Fiz aqui um pequeno vídeo da evolução do rio Ponsul de Castelo Branco até agora. A tempestade Elsa ajudou muito mesmo.


----------



## kikofra (21 Dez 2019 às 02:28)

Lis vai bastante cheio, a um metro ou dois de chegar a ponte junto a cepsa, junto ao Isla está para ai a 50cm de galgar


----------



## david 6 (21 Dez 2019 às 03:58)

Rio Sorraia às 3h da manhã  em Coruche, olhando para as últimas imagens que meteram parece mais cheio à vista desarmada, fotos só desta zona onde tem mais iluminação


----------



## huguh (21 Dez 2019 às 08:00)

Barragem da Régua às 6h a descarregar 3824m3/s e ainda a 77%.
o Douro baixou bem e está ao nível de ontem de manhã quando acordei.

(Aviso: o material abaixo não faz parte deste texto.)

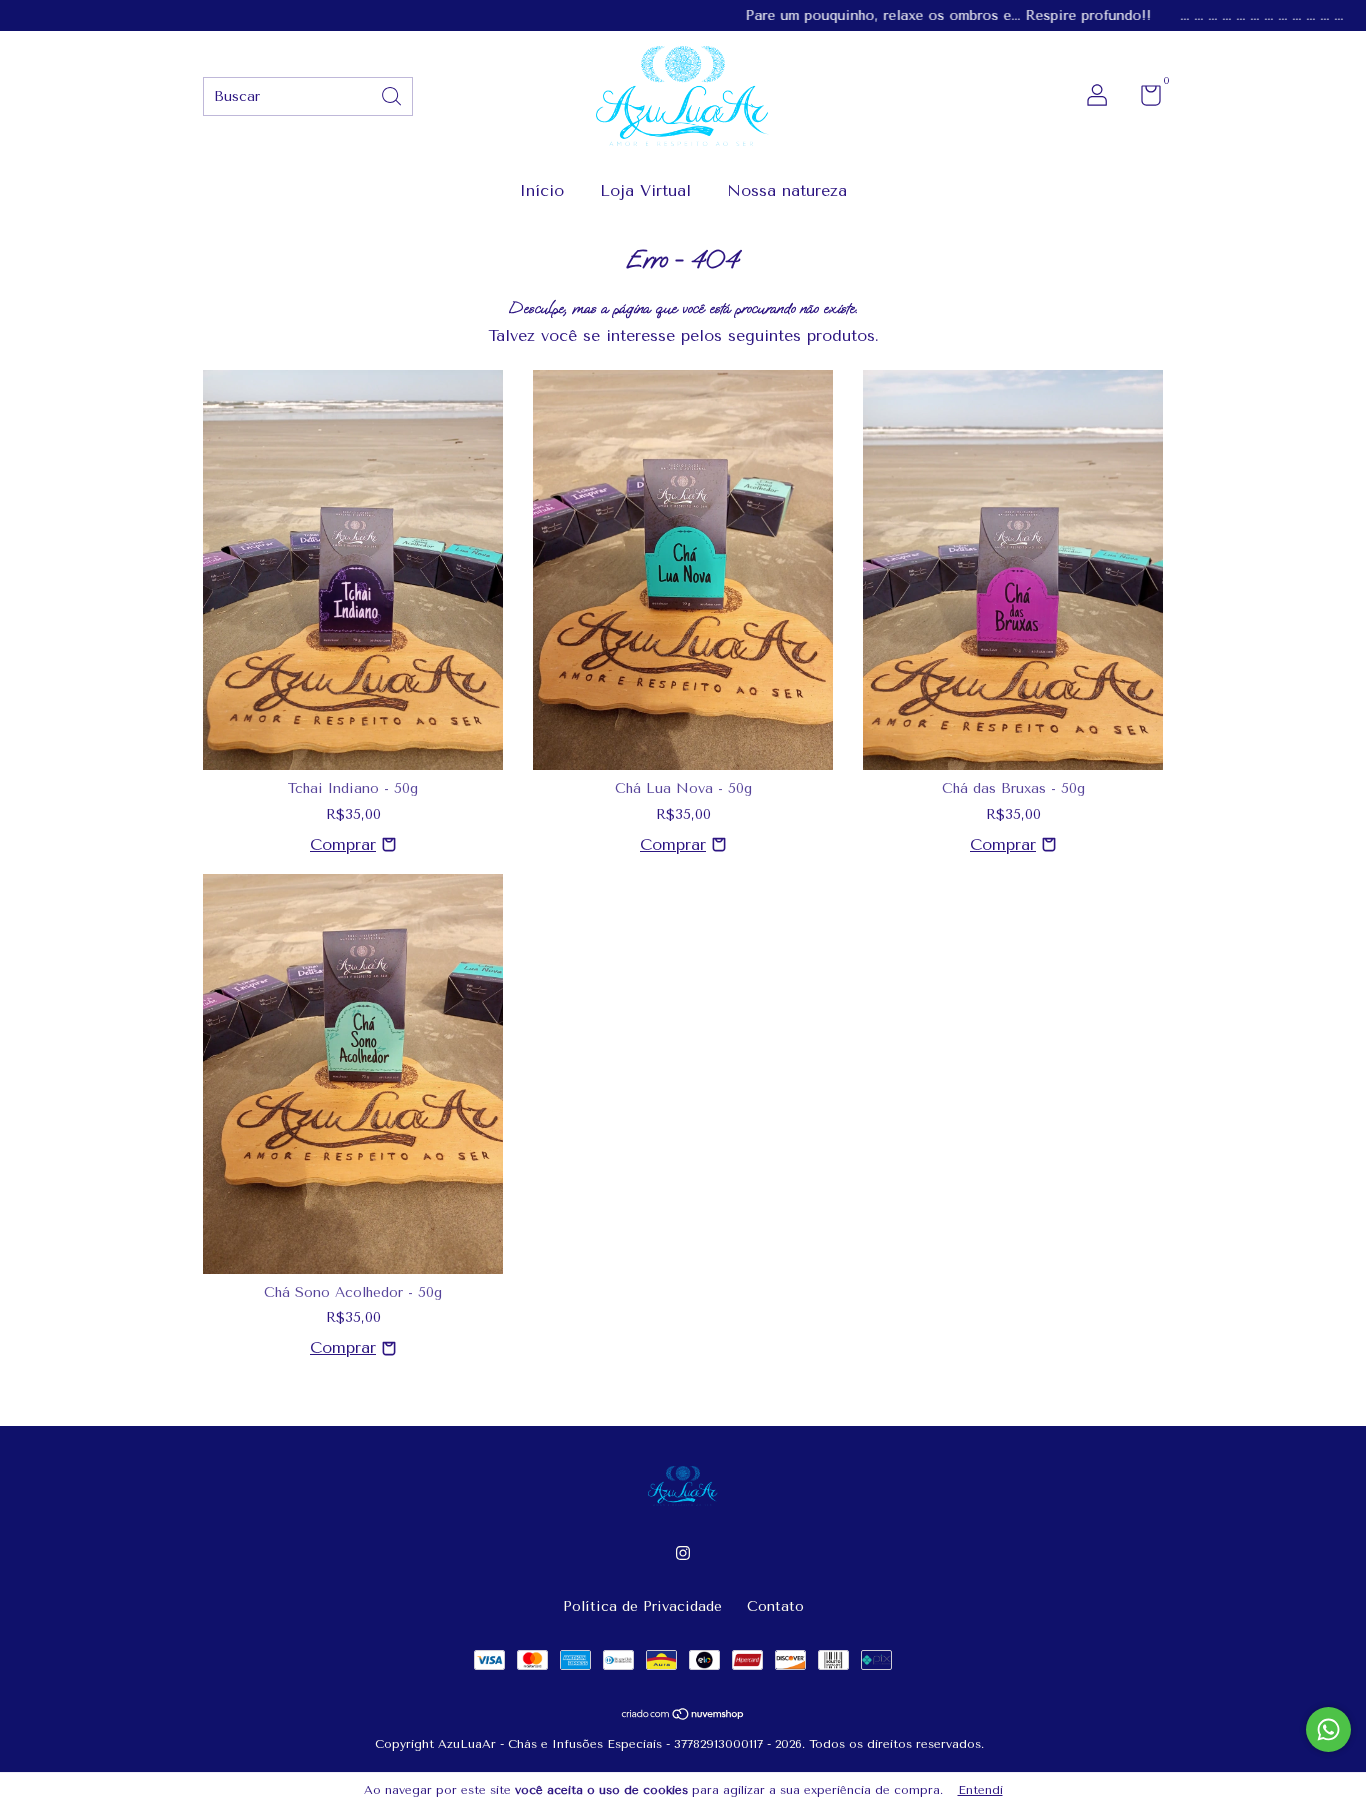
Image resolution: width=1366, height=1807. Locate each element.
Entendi (980, 1790)
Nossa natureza (787, 190)
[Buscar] (393, 94)
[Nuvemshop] (683, 1715)
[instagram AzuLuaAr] (683, 1553)
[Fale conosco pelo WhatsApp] (1328, 1729)
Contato (775, 1606)
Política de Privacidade (642, 1606)
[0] (1143, 99)
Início (541, 190)
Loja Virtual (645, 190)
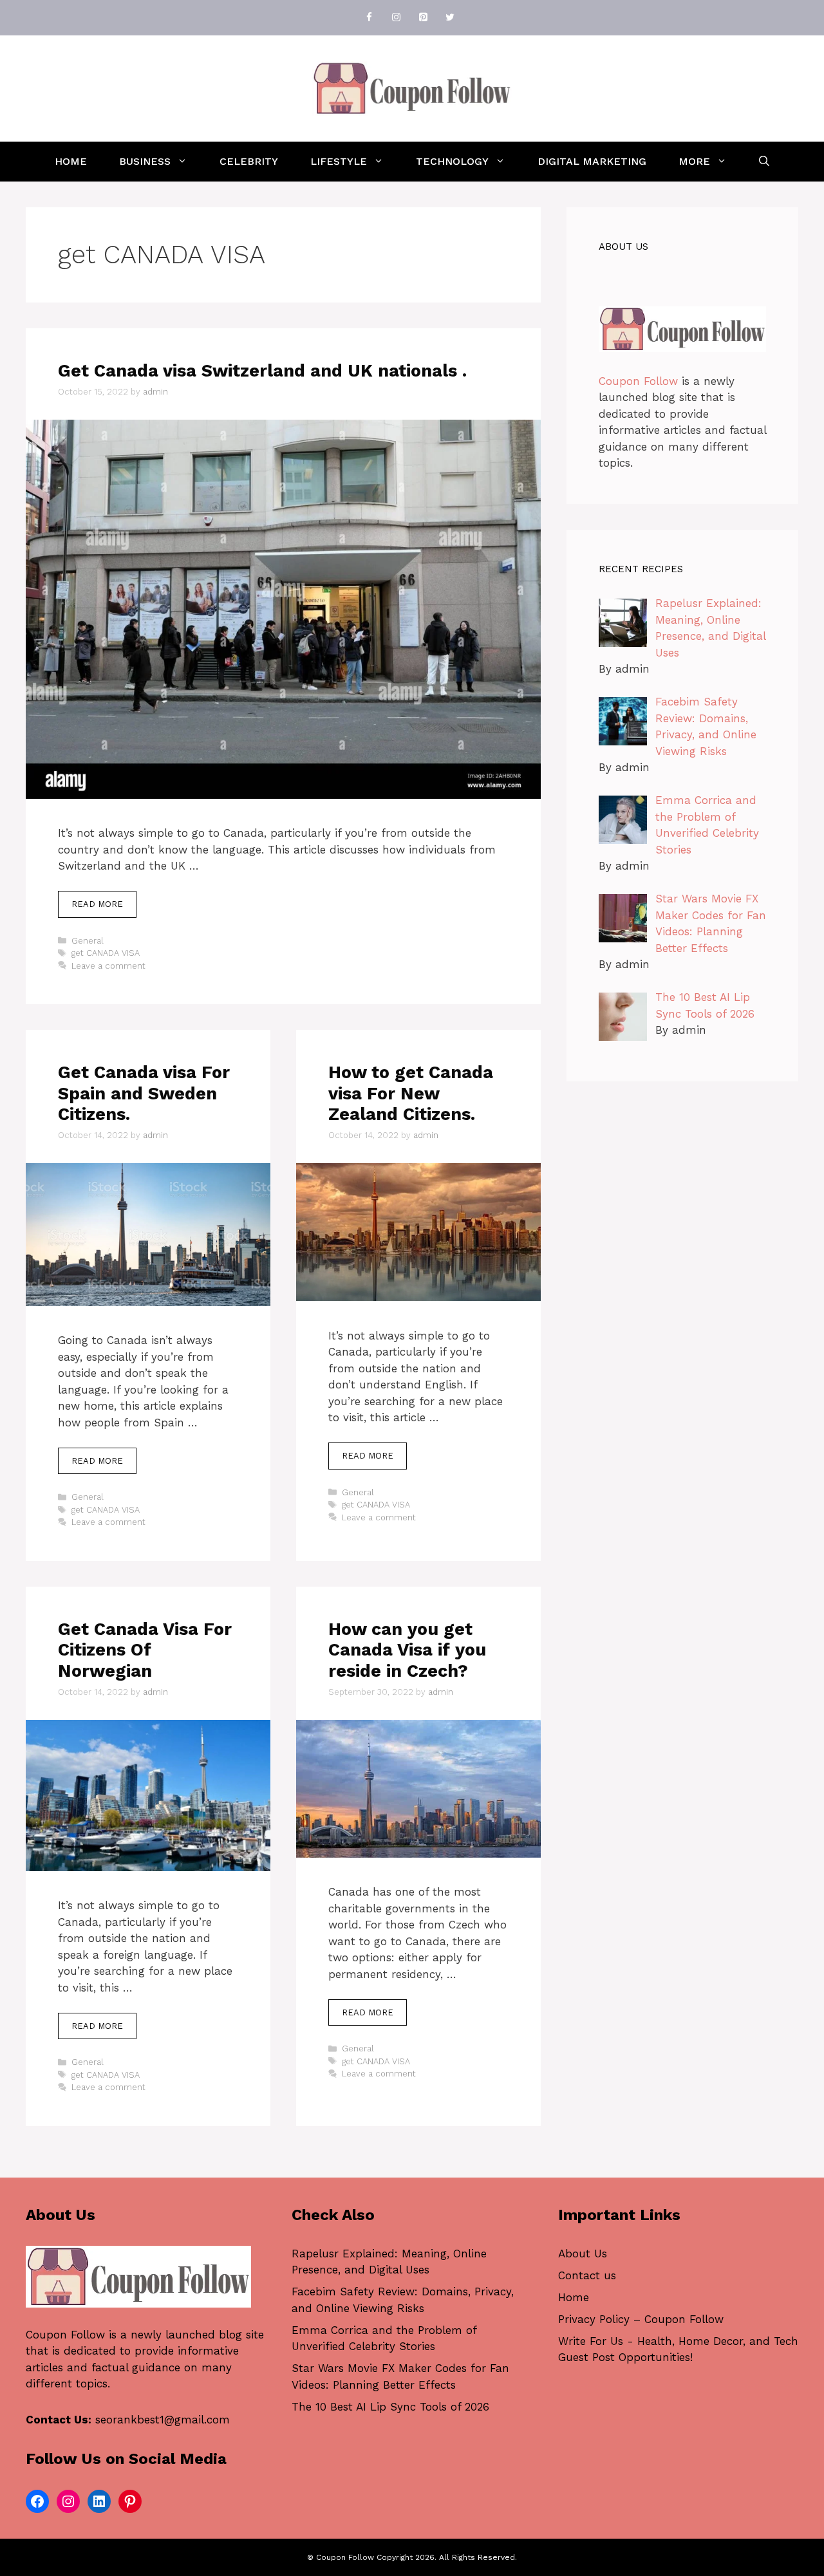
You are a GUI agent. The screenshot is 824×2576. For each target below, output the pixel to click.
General (87, 941)
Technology (452, 161)
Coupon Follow (638, 381)
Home (71, 161)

ainda cai alguma chuva, talvez volte a subir durante o dia, mas ainda tem alguma capacidade de controlo


----------



## huguh (21 Dez 2019 às 09:56)

barragem da Régua mantém-se nos 3837m3/s e continua nos 77%.
apesar de ainda ir caindo alguns aguaceiros, parece-me ter boa capacidade de manter este caudal ou mesmo que o tenha que aumentar, não deve chegar perto dos valores de ontem.

Ponto da situação hoje de manhã


----------



## Duarte Sousa (21 Dez 2019 às 11:08)

Rio Seia esta manhã.


Rio Mondego - Caldas da Felgueira, também esta manhã.


----------



## luismeteo3 (21 Dez 2019 às 11:09)

*Plano de emergência activado em Montemor-o-Velho. Os diques podem colapsar ou transbordar a qualquer momento! 
Se isto acontecer vai ser uma cheia muito rápida. Evacuações a acontecer neste momento.*


----------



## DaniFR (21 Dez 2019 às 11:21)

Mondego junto à ponte de Santa Clara, em Coimbra.


----------



## huguh (21 Dez 2019 às 11:22)

por Amarante na CMTV, o Tâmega de novo em subida, subiu 4 degraus em uma hora.

por aqui continuam aguaceiros moderados, quanto ao Douro o dia deverá ser tranquilo
Barragem da Régua na mesma nos 77%, a descarregar 3829m3/s


----------



## Duarte Sousa (21 Dez 2019 às 11:26)

Baixo Vouga Lagunar, Estarreja.


----------



## Pedro1993 (21 Dez 2019 às 11:34)

E depois de uma noite e madrugada apenas de aguaceiros fracos, os solos estão a libertar muita água ainda, neste local o ribeiro leva mais água do que ontem de manhã.
Esta estrada já esteve intransitável na quinta feira, durante a tarde e parte da madrugada, a força da água consegui inclusive arrancar parte de uma vedação, arrasantado-a para a estrada.
Neste local, há varios anos, que não se via uma cheia com esta intensidade, e só de pensar que aida há 10 dias este mesmo ribeiro, estava completamente seco.


----------



## dahon (21 Dez 2019 às 12:08)

Pedro1993 disse:


>



Era isto que eu ia referir mas infelizmente os dados mais actualizados que as autoridades tem acesso confirmam o pior cenário.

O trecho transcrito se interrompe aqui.